A different kind of Sperry House story in Willmar
WILLMAR — In 2011, the late Connie Wanner was volunteering at the Civil War encampment held at the Kandiyohi County Historical Society in Willmar. Wanner was assigned to look after the iconic Willmar landmark, the Sperry House, while members of the public walked around the grounds during the event.
She moved from the house's dining room to the kitchen and after returning to the dining room, Wanner noticed a drawer had been opened in the china hutch. Alone in the house, she had no idea who or what had opened the drawer. Wanner then told Jill Wohnoutka, director of the Kandiyohi County Historical Society, what happened.
"Connie wouldn't go back to the Sperry House again," Wohnoutka said. "She was too spooked out."
In April 2016, Wohnoutka attended the annual conference for Minnesota Alliance of Local History Museums and saw that other local history museums were conducting paranormal investigations on historical landmarks in their areas. With Wanner's story in mind, Wohnoutka decided to give the Johnsdale Paranormal Group a call.
"I thought it would bring exposure to the Sperry House to people who wouldn't necessarily care otherwise but are interested in paranormal activity. When I can bring in new people and have the chance to introduce new people to the Historical Society or the Sperrys, I'll take that opportunity," she said.
The Sperry House was built by Albert H. Sperry in 1893. A pioneer settler, farmer and businessman, he died in 1917 in the home where he lived with his wife, Jennie. A teacher and housewife, Jennie Sperry lived at the house through the 1920s and eventually moved to other Willmar residences until her death in 1953. Multiple Sperry family members have lived and died in the historic Willmar landmark home. The Historical Society began maintaining the Sperry home after the youngest son, Bryan Sperry, died in the house in 1970.
The Johnsdale Paranormal Group came to the Sperry House in April and conducted an additional investigation in August. Co-founder Justin Miner said the team conducted their investigations based off the paranormal claims that the Historical Society gave them, including Wanner's experience in the Sperry House dining room.
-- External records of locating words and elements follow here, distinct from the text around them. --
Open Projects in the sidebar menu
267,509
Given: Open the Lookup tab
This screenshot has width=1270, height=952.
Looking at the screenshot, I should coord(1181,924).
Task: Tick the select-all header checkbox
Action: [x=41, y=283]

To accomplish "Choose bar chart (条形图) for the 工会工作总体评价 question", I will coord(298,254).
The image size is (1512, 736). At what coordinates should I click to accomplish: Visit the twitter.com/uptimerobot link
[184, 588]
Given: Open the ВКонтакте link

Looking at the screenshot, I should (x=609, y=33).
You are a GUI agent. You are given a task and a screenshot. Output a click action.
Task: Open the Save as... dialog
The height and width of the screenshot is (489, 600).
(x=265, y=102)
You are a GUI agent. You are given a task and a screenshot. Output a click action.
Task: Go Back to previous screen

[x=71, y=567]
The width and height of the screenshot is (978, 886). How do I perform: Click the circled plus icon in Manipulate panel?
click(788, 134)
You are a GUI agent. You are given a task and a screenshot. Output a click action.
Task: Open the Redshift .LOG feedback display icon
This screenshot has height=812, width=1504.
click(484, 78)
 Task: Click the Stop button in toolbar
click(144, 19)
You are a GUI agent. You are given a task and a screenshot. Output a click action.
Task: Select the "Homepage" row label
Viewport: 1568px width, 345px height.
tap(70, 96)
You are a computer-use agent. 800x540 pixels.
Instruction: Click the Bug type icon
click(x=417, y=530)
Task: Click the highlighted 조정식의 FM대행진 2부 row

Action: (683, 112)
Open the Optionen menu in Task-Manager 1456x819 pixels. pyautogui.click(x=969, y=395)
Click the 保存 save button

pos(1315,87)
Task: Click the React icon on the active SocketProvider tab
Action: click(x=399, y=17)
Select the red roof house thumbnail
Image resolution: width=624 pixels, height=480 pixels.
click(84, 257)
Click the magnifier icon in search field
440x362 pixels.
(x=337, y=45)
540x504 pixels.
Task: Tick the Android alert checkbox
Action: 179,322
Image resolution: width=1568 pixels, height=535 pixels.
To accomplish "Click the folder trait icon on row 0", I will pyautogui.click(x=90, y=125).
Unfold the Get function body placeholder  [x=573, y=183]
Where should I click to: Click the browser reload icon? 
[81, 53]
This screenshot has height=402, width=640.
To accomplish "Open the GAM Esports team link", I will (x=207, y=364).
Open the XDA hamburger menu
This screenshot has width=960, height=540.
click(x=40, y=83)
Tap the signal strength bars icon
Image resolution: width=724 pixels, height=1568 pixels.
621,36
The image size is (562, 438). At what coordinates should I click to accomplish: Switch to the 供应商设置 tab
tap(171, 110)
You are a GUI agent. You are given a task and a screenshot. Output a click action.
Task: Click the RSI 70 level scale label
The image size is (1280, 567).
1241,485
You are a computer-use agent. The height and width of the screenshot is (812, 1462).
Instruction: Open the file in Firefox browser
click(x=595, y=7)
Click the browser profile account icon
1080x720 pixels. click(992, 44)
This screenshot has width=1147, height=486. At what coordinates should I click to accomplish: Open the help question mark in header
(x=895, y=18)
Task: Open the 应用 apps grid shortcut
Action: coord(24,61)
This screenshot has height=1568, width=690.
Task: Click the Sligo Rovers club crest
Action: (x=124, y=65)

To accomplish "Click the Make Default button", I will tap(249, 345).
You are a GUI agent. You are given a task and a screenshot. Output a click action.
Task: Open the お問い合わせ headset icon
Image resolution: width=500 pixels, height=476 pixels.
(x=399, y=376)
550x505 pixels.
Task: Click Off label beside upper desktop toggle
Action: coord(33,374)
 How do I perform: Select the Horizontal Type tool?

The team of three included Miner as well as his brother Brian Miner and team member William Hill.
The group, which has done more than 100 investigations throughout the United States, stayed overnight in the Sperry House and used infrared cameras to record in the dark. The cameras were set up in the dining room area near the china hutch.
"Paranormal activity doesn't necessarily mean ghosts — it's anything out of the realm of what we think is 'normal.' Paranormal activity may have a scientific explanation behind what we find, but we just haven't discovered how to identify it yet," Miner said.
And the Johnsdale group definitely found something they would categorize as "paranormal."
When looking back at the hours of footage, the group found an unusual figure that was not any of the three investigators.
"With an infrared camera, we appear white in the darkness. In the footage you saw all three of us walk past the camera to head into separate rooms. Whatever this thing was — was very, very dark. Almost like it didn't reflect any of the infrared light," Miner said.
Miner also mentioned that whenever one of the team members would walk, the floorboard would creak. But, when the figure appeared in the footage there was no noise.
"The actual movement of the figure was really odd. This thing had no gait. It's like it floated around the corner," he said.
The group additionally used a "spirit box" or a radio that scans through AM and FM radio waves, which is a typical paranormal investigation device. During the investigation, the group asked if any presence in the room could name one of the investigators there at the time. When there was no response, Miner said he asked if the presence could say their own name and the name "Sperry" was whispered through the spirit box.
"After the initial investigation, we went back again in August to make sure these things we found couldn't be debunked. We tried to imitate the walk of the figure and we couldn't do it," he said.
The Johnsdale Group later presented findings to a group of more than 70 community members in mid-August. Wohnoutka said she was not surprised when the investigators found signs of paranormal activity, even though she herself had never experienced anything out of the ordinary.
"If there are Sperry family members or paranormal activity, I don't think it's a bad thing at all. I take it as the Sperrys checking on their house. They built it after all," Wohnoutka said.
Miner said he still thinks there is more investigating to do at the Sperry House.
"I want more answers," Miner said. "There are a lot of unanswered questions and we definitely want to come back."